Severe mental retardation with breathing abnormalities (Pitt-Hopkins syndrome) is caused by haploinsufficiency of the neuronal bHLH transcription factor TCF4

Antje Brockschmidt1, Unda Todt2,3, Soojin Ryu4, Alexander Hoischen1, Christina Landwehr1, Stefanie Birnbaum1, Wilhelm Frenck5, Bernhard Radlwimmer6, Peter Lichter6, Hartmut Engels1, Wolfgang Driever4, Christian Kubisch2,3 and Ruthild G. Weber1,*

1 Institute of Human Genetics, Rheinische Friedrich-Wilhelms-University, 53111 Bonn, Germany 2 Institute of Human Genetics, University of Cologne, 50931 Cologne, Germany 3 Institute for Genetics, University of Cologne, 50931 Cologne, Germany 4 Department of Developmental Biology, Institute Biology 1, University of Freiburg, 79104 Freiburg, Germany 5 The Hegau Jugendwerk GmbH, 78262 Gailingen, Germany 6 Division of Molecular Genetics, German Cancer Research Center, 69120 Heidelberg, Germany

* Address for correspondence: Ruthild G. Weber, M.D., Institute of Human Genetics, Rheinische Friedrich-Wilhelms-University, Wilhelmstrasse 31, D-53111 Bonn, Germany. Phone: +49-228-28722159, Fax: +49-228-28722380, e-mail: ruthild.weber{at}ukb.uni-bonn.de

Received March 5, 2007; Revised April 2, 2007; Accepted April 11, 2007

Pitt-Hopkins syndrome (PHS) is a rare mental retardation syndrome mainly characterized by severe motor and mental retardation (MR) including absent language development, a characteristic facial gestalt, and episodes of hyperventilation.

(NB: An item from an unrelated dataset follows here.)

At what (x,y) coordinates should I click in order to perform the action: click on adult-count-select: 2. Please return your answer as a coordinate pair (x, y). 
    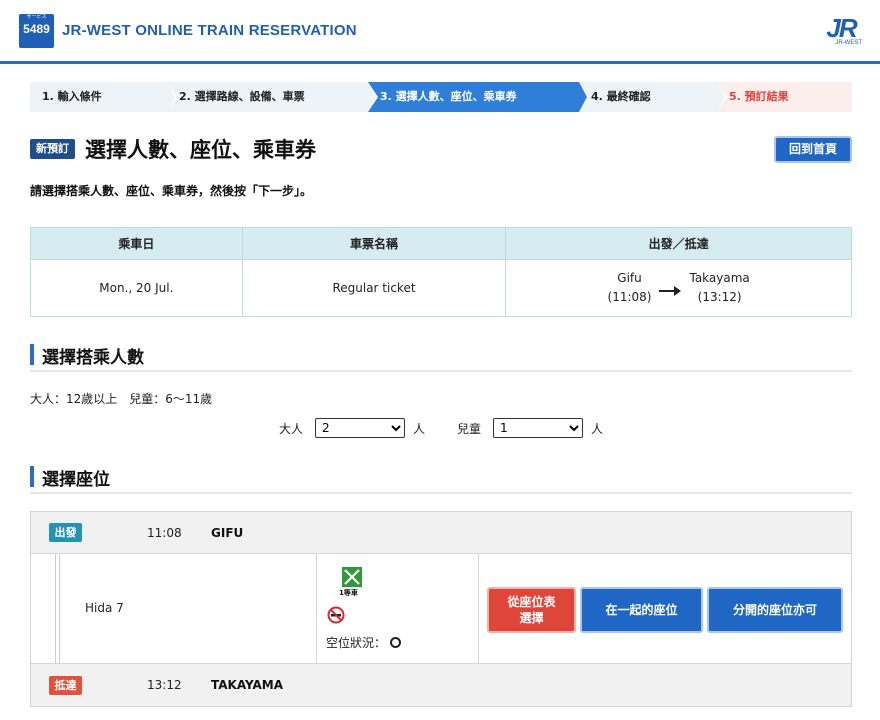
    Looking at the image, I should click on (360, 428).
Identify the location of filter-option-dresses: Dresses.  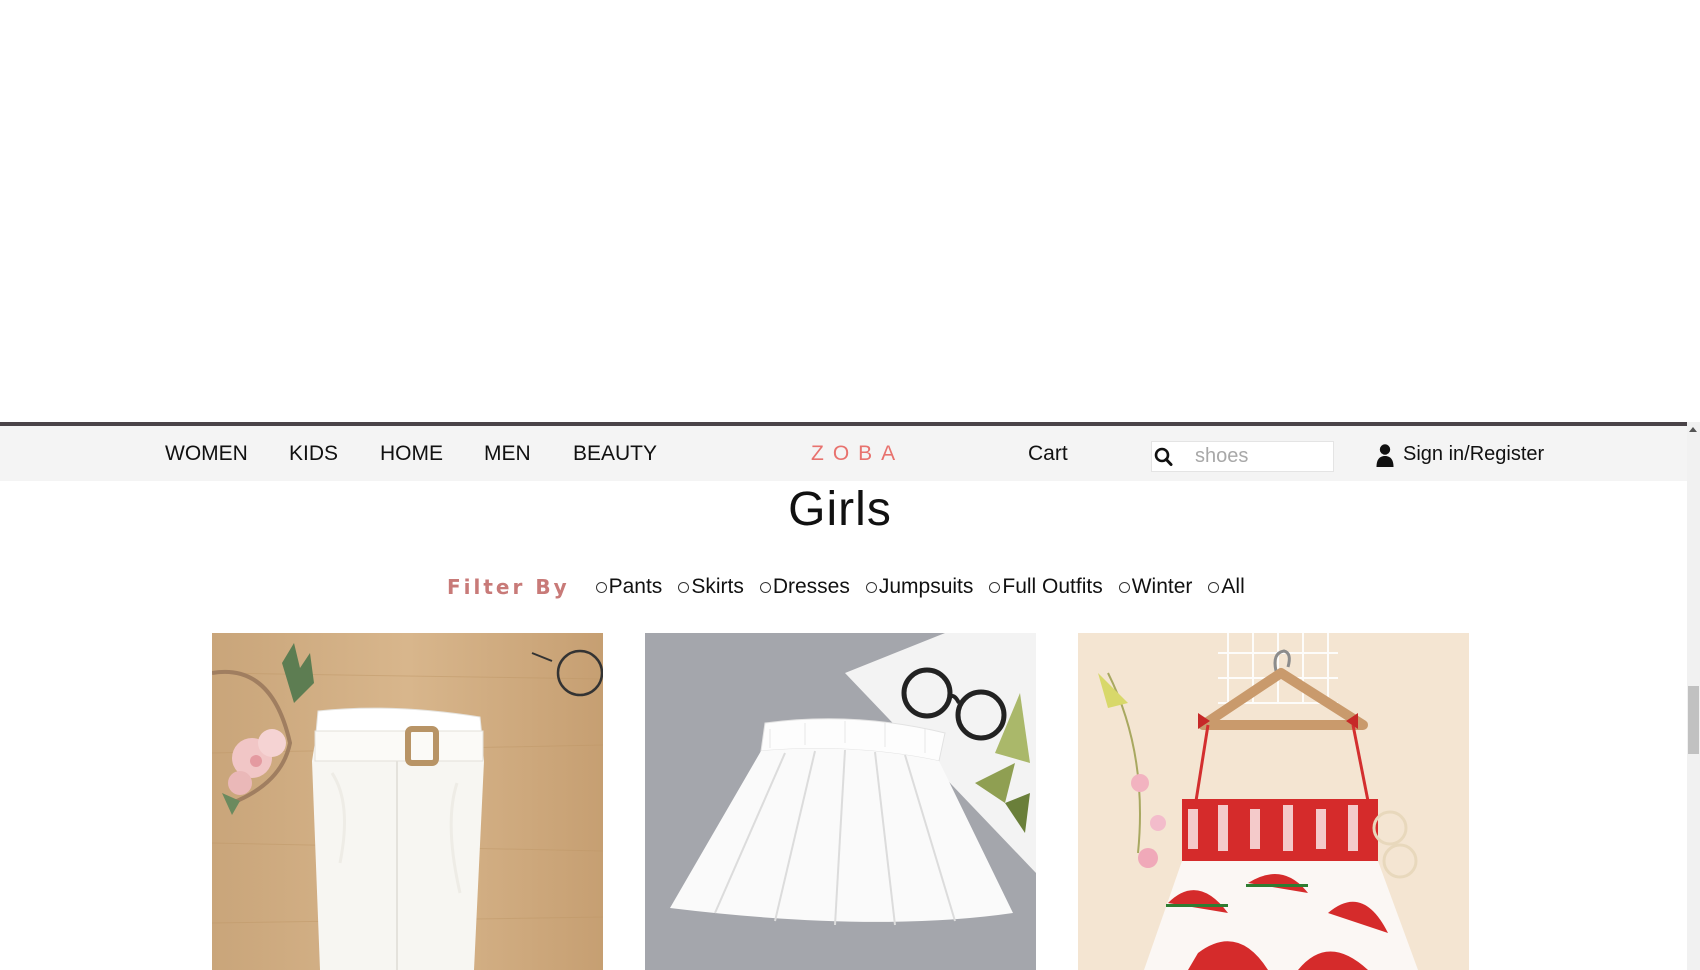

We report on a female patient with PHS showing severe MR with absent speech, pronounced muscular hypotonia, ataxia, distinctive facial features such as a coarse face, a broad nasal bridge, and a wide mouth, and hyperventilation attacks. In this patient, genomic profiling by array-based comparative genomic hybridization and FISH studies detected and confirmed a de novo 0.5 Mb deletion in 18q21.2 containing a single gene, the basic helix-loop-helix transcription factor TCF4. cDNA and genomic analyses in the patient and her parents demonstrated TCF4 haploinsufficiency as the underlying cause of the disease. Analysis of the embryonal expression pattern of the Danio rerio ortholog, tcf4, by whole mount in situ hybridization showed a highly specific expression domain in the pallium of the telencephalon during late somitogenesis, when the patterning of the zebrafish brain is advanced and neural differentiation commences. Later expression domains were restricted to several regions in the CNS, including continued expression in the pallium of the telencephalon, and starting expression in the diencephalon (thalamus, ventral thalamus and posterior tuberculum), the midbrain tegmentum, the hindbrain, and the branchial arches. This expression pattern correlates with the clinical phenotype. Our results show that haploinsufficiency of TCF4 causes PHS, and suggest that Danio rerio is a valuable model to study the molecular pathogenesis of PHS and the role of TCF4 in brain development.